Thomas ( Amalric)  sta uscendo da un teatro un po’ scalcagnato dove, tra gli scenari western di un precedente lavoro ( un musical belga tratto da “Ombre rosse”) , ha terminato i deludenti provini per il ruolo di Wanda nella versione teatrale di “Venere in pelliccia” di Von Sacher Masoch che lui ha curato. Bagnata di pioggia ed in ritardo entra Vanda(Seigner) , un’attrice cialtrona e volgarotta che insiste per fare il suo provino . Il  pur recalcitrante Thomas non riesce ad opporsi ma dalle prime letture appare affascinato dalla capacità dell’attrice a essere il personaggio. I due cominciano a provare, lui nel ruolo di Severin e lei in quello di Wanda (i due protagonisti del romanzo) e , mano a mano che la recita va avanti, lei lo coinvolge fino a  fargli perdere il senso del tempo e a costringerlo a lasciare per telefono la sua fidanzata ( una ragazza ricca, colta e salottiera, apprendiamo).
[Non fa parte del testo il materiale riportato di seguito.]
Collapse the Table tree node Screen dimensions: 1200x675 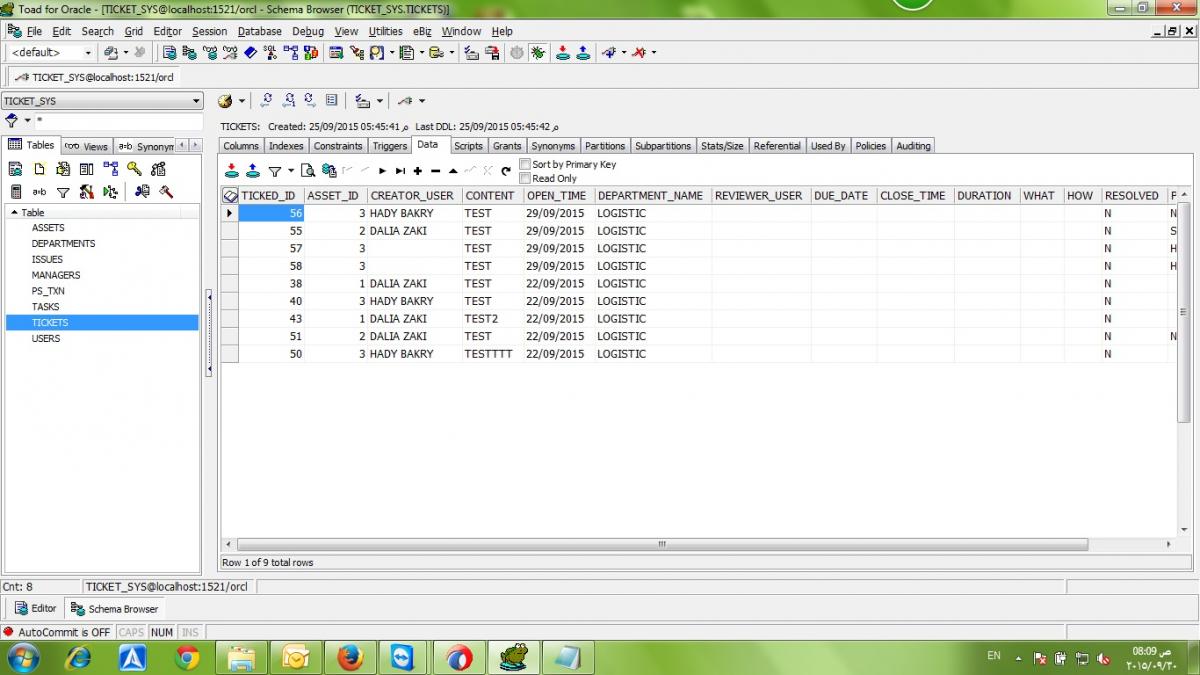14,213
Vanda/Wanda spinge il gioco fino a legarlo sul palcoscenico e , dopo aver improvvisato , nuda e con indosso la pelliccia di scena, una danza bacchica, a lasciarlo lì , allontanandosi nella notte.
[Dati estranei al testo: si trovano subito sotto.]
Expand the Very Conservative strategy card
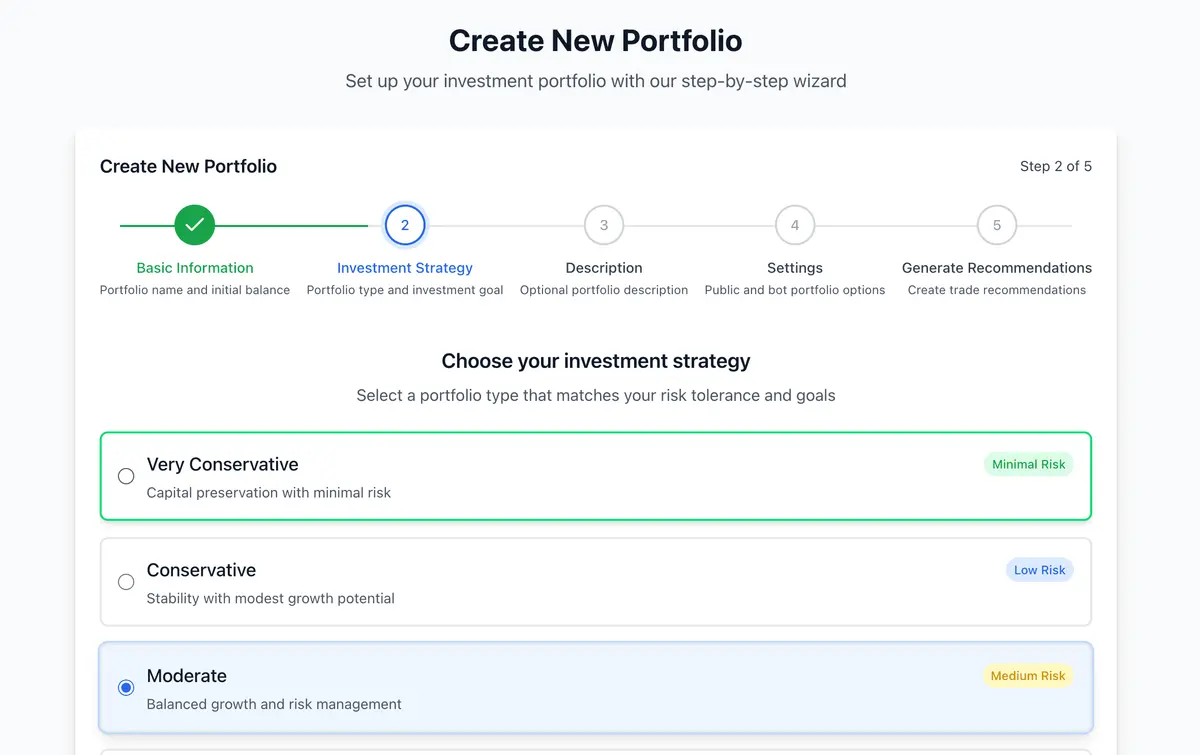The height and width of the screenshot is (755, 1200). (596, 476)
Dopo “ Carnage”, Polanski dirige un altro film tratto da un dramma teatrale ( questo è la versione scenica di David Iles ) e ,soprattutto grazie alla chimica che si avverte tra i due protagonisti ( che erano già stati insieme ne “Lo scafandro e la farfalla” di Schnabel) , il racconto è avvincente . Amalric , truccato e pettinato come il regista, è bravissimo e la Seigner è sguaiatamente carnale . Quello che funziona meno è proprio il romanzo di partenza : sappiamo che Masoch vi aveva raccontato , con poche variazioni – Venezia anziché Firenze, l’amante un ufficiale greco anziché un attore italiano – , la propria personale esperienza con la scrittrice Fanny Pistor ; il romanzo ha avuto una gran fortuna extra-letteraria , tanto da far definire masochismo il piacere, descritto nel libro, della sofferenza ma qui finiscono i suo pregi : il racconto è mal scritto e pervaso di  lagnose lamentazioni che , oltre ad essere noiose, ne annullano il potenziale erotico ( un discorso simile, peraltro, si può fare per De Sade). Polanski ha sculacciato e frustato sullo schermo i sederi di Francoise Dorleac (“Cul de sac”), di Sharon Tate (“Per favore non mordermi sul collo”) e di Sydne Rome (“Che? “) ; ora prova a mettersi d’all’altra parte;  tecnicamente il risultato è ineccepibile ma la dolente ed irridente anima polanskiana si intravede appena.